Tony and Sharon Makai are fielding five to 10 calls daily from young families seeking accommodation at the Silver Birch Holiday Park.
The couple took over the lease 12 months ago after managing another campground in Auckland and Mr Makai said he was "shocked" at the sheer numbers of inquiries. "It started from day one, with people ringing."
He did not like turning people away adding, "I hate telling them no and I'm glad they don't bring their kids, or I'll say yes."
That all went downhill when I turned 18 because I thought I can get all these things on hire purchase, it was stupid.
The day the Bay of Plenty Times visited, four families and a combination of seven couples and singles were living at the campground.
Some accommodation was taken up by kiwifruit workers which would be "filled up with families once the season finishes".
Conditions were not ideal but beat "living in your car with your kids".
The Makais did not envision the campground they run being a refuge - each cabin could fetch far more on a nightly basis. But Mr Makai said it was a call they were prepared to make for the families.
Amanda Brown was paying $350 at the holiday park for a small two-bedroom unit that had a tiny kitchen and bathroom with partner Michael and her son, Jackson, aged three.
The family arrived three months ago after sleeping in their car and leaving Palmerston North for a better life in the Bay. Both had secured work but Ms Brown's 2-year-old daughter, Hailey, lives with her father in Rotorua, "that is the price I've paid for living in a camping ground and being homeless".
View a video of Ms Brown's cabin below, or mobile and app users click here.
"I hate it with a passion. You get some drama staying here and people look down their noses at you but I want to stay in Tauranga. I lived here four years ago and loved it."
She has tried to make her surroundings warm and inviting with various knick knacks and family photos. A broken down oil filled heater sits beside an old cane bookshelf where "dream" and "home" signs take pride of place. But the unit is cold.
A bad rental history, accumulated as a teenager flatting with others, was her downfall, she said.
"I was young and stupid and now I just want a chance. I've changed but landlords aren't interested. We've looked at homes alongside 20 other families but we haven't got a show. I don't want to stay in a camping ground for the rest of my life."
Tarihira Morgan said she was also paying the price for getting into arrears which ended with an eviction two months ago.
"I chose food over paying the rent to feed my kids because I was struggling ..."
The mother of three sits on a double bed in a cramped cabin with two bunks, a sink, fridge and hot plate.
I was young and stupid and now I just want a chance. I've changed but landlords aren't interested ... I don't want to stay in a camping ground for the rest of my life.
During the week she takes her nine-year-old to school on the bus and tries to keep her trio from annoying the neighbours too much - hence the hot plate.
"I try to cook in here because I don't want them touching other people's food in the kitchen."
There are no creature comforts of home, artworks on the walls or room to walk to about. Ms Morgan's tale involves a bad credit history that started when she was younger.
"That all went downhill when I turned 18 because I thought I can get all these things on hire purchase, it was stupid.
"Now I am more conscious of what I am doing with my money because I have rental agents coming back to me and saying I am not getting houses because of my credit rating which is proof of me not paying things. I should not have done that and I am doing something to get rid of it."

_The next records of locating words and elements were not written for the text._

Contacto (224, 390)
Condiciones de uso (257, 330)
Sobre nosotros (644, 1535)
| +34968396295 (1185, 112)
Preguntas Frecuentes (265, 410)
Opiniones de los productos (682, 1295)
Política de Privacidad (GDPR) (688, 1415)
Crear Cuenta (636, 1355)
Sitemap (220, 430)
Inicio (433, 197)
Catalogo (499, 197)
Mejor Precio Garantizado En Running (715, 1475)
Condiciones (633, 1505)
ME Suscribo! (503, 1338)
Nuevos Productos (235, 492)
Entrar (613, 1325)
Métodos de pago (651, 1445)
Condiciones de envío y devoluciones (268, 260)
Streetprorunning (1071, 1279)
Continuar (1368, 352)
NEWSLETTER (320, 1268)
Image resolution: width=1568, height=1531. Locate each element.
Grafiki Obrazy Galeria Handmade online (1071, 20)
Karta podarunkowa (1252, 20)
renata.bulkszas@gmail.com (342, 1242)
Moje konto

The beneficiary said it was hard to describe the impact of her current position and it had been a tough lesson she was determined to recover from. In the future Ms Morgan hoped to return to study as a hairdresser and was looking for a part-time job.
The owners of the holiday park had reduced her rent from $350 to $300 per week to help her out and she would be upgraded to a unit with ensuite facilities when one became available.
After paying that Ms Morgan was left with $140 from her benefit to live on and support her kids.